Assigned task: Begin at the line with "Enable sequential coupon" and write out every line after it, exactly, through the last line below, adding nothing.

Saved entries:
-*-

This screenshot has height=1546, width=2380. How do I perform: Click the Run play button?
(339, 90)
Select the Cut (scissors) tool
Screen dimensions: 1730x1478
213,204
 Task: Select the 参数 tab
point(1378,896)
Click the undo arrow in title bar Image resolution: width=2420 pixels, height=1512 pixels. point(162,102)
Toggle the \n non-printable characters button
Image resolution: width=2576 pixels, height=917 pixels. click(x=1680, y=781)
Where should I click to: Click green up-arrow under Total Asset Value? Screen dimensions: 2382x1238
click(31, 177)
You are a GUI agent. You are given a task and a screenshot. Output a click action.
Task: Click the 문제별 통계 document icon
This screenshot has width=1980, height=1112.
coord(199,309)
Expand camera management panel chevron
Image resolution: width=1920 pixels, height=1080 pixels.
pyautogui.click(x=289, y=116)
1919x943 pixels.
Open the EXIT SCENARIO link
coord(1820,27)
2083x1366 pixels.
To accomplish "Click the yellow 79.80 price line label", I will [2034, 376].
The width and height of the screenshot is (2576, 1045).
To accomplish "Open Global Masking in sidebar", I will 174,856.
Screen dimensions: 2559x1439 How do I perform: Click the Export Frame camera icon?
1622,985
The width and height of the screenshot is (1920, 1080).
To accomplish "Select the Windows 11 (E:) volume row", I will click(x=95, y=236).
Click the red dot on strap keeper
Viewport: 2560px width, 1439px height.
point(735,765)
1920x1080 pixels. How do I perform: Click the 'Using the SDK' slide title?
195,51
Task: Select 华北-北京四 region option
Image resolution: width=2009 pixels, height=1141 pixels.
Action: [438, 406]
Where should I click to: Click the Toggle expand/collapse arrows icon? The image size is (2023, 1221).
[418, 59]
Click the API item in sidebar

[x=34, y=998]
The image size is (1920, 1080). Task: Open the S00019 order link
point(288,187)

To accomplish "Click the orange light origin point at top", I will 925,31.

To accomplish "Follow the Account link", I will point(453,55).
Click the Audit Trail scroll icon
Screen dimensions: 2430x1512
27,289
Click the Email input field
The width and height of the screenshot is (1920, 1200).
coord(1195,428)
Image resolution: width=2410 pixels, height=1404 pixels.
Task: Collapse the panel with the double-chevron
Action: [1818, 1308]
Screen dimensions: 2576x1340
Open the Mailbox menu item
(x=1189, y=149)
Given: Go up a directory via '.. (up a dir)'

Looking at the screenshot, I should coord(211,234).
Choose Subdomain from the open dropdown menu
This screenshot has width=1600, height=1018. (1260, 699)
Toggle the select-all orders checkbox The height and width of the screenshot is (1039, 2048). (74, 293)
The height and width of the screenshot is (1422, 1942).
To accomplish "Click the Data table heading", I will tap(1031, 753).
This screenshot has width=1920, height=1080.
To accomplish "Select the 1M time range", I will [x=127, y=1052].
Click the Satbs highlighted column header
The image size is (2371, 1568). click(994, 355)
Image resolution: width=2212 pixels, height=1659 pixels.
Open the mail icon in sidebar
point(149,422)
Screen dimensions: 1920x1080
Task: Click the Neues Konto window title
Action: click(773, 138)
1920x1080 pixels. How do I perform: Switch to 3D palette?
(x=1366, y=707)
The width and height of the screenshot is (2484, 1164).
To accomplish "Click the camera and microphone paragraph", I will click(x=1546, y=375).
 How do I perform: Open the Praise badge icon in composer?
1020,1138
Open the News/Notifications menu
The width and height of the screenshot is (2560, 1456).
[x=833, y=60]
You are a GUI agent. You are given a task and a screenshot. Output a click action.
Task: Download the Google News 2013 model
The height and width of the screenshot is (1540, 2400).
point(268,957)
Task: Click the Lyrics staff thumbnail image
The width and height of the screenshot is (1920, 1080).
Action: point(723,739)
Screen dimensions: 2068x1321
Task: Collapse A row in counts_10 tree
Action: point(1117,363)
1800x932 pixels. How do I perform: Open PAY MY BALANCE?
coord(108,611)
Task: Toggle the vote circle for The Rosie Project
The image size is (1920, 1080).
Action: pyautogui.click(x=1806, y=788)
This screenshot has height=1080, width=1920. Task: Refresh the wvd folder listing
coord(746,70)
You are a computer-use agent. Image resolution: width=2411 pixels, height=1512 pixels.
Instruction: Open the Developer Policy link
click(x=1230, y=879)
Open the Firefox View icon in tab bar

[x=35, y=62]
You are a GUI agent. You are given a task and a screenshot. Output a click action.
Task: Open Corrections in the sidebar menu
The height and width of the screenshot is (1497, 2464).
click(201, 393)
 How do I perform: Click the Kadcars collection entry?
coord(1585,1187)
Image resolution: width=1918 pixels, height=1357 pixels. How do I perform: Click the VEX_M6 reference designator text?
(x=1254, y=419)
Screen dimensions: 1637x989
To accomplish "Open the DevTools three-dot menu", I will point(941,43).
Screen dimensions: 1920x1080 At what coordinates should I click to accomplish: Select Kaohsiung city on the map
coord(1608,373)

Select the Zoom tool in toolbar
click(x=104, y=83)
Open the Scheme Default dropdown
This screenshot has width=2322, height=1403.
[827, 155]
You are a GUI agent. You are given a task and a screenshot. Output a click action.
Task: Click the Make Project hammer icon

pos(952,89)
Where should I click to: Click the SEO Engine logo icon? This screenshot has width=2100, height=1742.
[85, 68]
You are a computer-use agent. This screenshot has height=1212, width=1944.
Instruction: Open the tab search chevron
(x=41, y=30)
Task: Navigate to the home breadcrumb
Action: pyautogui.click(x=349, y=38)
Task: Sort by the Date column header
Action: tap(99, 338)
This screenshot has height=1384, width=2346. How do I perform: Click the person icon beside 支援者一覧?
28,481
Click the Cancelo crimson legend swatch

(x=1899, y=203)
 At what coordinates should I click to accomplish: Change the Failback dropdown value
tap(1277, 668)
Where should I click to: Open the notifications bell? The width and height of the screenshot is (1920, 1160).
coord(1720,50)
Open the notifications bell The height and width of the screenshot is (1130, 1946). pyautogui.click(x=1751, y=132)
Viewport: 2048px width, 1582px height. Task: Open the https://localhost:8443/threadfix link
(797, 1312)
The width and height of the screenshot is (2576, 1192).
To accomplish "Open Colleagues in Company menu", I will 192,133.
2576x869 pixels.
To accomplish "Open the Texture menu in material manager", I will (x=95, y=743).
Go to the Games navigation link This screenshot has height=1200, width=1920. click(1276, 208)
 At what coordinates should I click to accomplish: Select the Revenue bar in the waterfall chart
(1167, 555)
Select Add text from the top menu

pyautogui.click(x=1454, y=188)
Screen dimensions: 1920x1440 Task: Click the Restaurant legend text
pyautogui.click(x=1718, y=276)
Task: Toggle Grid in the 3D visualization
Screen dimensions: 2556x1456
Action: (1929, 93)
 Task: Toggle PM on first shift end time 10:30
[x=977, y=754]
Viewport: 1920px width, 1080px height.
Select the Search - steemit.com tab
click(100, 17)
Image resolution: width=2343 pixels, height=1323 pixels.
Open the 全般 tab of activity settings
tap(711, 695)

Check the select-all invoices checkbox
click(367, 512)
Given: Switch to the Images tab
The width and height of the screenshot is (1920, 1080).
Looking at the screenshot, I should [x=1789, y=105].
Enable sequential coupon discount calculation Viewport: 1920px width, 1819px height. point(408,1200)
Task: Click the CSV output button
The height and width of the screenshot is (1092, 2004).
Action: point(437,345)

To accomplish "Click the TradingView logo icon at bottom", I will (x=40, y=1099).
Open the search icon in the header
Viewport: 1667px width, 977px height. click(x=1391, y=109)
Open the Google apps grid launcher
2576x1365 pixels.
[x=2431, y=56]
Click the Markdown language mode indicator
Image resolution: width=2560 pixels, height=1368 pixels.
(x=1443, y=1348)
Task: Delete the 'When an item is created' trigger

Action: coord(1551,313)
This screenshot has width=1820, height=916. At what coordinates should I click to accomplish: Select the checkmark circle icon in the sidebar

-*-

Output of the task:
Enable sequential coupon discount calculation Viewport: 1920px width, 1819px height. point(408,1200)
Task: Click the CSV output button
The height and width of the screenshot is (1092, 2004).
Action: point(437,345)

To accomplish "Click the TradingView logo icon at bottom", I will (x=40, y=1099).
Open the search icon in the header
Viewport: 1667px width, 977px height. click(x=1391, y=109)
Open the Google apps grid launcher
2576x1365 pixels.
[x=2431, y=56]
Click the Markdown language mode indicator
Image resolution: width=2560 pixels, height=1368 pixels.
(x=1443, y=1348)
Task: Delete the 'When an item is created' trigger

Action: coord(1551,313)
This screenshot has width=1820, height=916. At what coordinates should I click to accomplish: Select the checkmark circle icon in the sidebar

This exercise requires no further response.